53 Describing Statistical Relationships
Learning Objectives
- Describe differences between groups in terms of their means and standard deviations, and in terms of Cohen’s d.
- Describe correlations between quantitative variables in terms of Pearson’s r.
As we have seen throughout this book, most interesting research questions in psychology are about statistical relationships between variables. In this section, we revisit the two basic forms of statistical relationship introduced earlier in the book—differences between groups or conditions and relationships between quantitative variables—and we consider how to describe them in more detail.

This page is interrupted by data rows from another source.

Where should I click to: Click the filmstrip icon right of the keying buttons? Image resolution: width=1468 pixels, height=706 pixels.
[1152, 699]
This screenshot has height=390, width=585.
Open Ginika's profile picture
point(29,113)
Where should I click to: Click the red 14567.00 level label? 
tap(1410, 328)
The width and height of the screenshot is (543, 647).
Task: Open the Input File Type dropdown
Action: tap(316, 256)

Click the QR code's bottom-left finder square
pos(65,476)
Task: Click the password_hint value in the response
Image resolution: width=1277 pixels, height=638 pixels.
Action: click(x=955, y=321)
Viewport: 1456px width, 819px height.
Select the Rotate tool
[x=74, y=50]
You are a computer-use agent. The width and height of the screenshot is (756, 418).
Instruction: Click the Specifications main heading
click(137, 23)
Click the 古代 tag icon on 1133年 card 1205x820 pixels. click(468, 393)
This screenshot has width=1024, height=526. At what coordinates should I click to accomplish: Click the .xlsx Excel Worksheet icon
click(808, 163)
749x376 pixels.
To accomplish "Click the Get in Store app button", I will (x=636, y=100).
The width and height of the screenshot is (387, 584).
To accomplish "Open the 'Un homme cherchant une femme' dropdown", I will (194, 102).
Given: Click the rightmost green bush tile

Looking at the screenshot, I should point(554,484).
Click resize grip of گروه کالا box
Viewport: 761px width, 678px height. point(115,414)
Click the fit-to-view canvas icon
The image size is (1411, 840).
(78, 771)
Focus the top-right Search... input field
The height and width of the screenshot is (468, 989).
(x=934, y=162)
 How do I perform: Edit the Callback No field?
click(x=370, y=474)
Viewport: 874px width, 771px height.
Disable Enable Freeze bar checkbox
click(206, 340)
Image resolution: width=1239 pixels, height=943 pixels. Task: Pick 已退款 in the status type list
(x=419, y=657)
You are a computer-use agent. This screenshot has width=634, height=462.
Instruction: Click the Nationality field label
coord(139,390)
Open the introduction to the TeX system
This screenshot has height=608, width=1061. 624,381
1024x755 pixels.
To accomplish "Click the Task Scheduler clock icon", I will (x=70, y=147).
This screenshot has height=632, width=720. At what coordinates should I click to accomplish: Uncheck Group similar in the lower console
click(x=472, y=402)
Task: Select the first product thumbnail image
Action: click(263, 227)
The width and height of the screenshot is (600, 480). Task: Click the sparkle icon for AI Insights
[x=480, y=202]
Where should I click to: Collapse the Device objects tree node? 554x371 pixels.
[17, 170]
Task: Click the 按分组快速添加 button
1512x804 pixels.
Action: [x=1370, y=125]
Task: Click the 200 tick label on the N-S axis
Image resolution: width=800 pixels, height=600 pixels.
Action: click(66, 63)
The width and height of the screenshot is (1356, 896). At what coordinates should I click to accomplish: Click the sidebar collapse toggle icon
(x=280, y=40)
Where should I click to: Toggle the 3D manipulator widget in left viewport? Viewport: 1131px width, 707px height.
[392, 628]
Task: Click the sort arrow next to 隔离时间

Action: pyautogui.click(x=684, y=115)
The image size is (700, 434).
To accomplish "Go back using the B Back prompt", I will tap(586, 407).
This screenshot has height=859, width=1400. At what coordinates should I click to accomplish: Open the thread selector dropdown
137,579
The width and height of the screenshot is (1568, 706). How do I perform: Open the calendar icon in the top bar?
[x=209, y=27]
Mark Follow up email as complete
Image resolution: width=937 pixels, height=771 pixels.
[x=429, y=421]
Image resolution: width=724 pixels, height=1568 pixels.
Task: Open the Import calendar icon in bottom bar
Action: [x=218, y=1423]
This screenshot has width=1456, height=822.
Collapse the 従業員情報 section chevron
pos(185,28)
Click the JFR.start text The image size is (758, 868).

Differences Between Groups or Conditions
Differences between groups or conditions are usually described in terms of the mean and standard deviation of each group or condition. For example, Thomas Ollendick and his colleagues conducted a study in which they evaluated two one-session treatments for simple phobias in children (Ollendick et al., 2009)[1]. They randomly assigned children with an intense fear (e.g., to dogs) to one of three conditions. In the exposure condition, the children actually confronted the object of their fear under the guidance of a trained therapist. In the education condition, they learned about phobias and some strategies for coping with them. In the wait-list control condition, they were waiting to receive a treatment after the study was over. The severity of each child’s phobia was then rated on a 1-to-8 scale by a clinician who did not know which treatment the child had received. (This was one of several dependent variables.) The mean fear rating in the education condition was 4.83 with a standard deviation of 1.52, while the mean fear rating in the exposure condition was 3.47 with a standard deviation of 1.77. The mean fear rating in the control condition was 5.56 with a standard deviation of 1.21. In other words, both treatments worked, but the exposure treatment worked better than the education treatment. As we have seen, differences between group or condition means can be presented in a bar graph like that in Figure 12.5, where the heights of the bars represent the group or condition means. We will look more closely at creating American Psychological Association (APA)-style bar graphs shortly.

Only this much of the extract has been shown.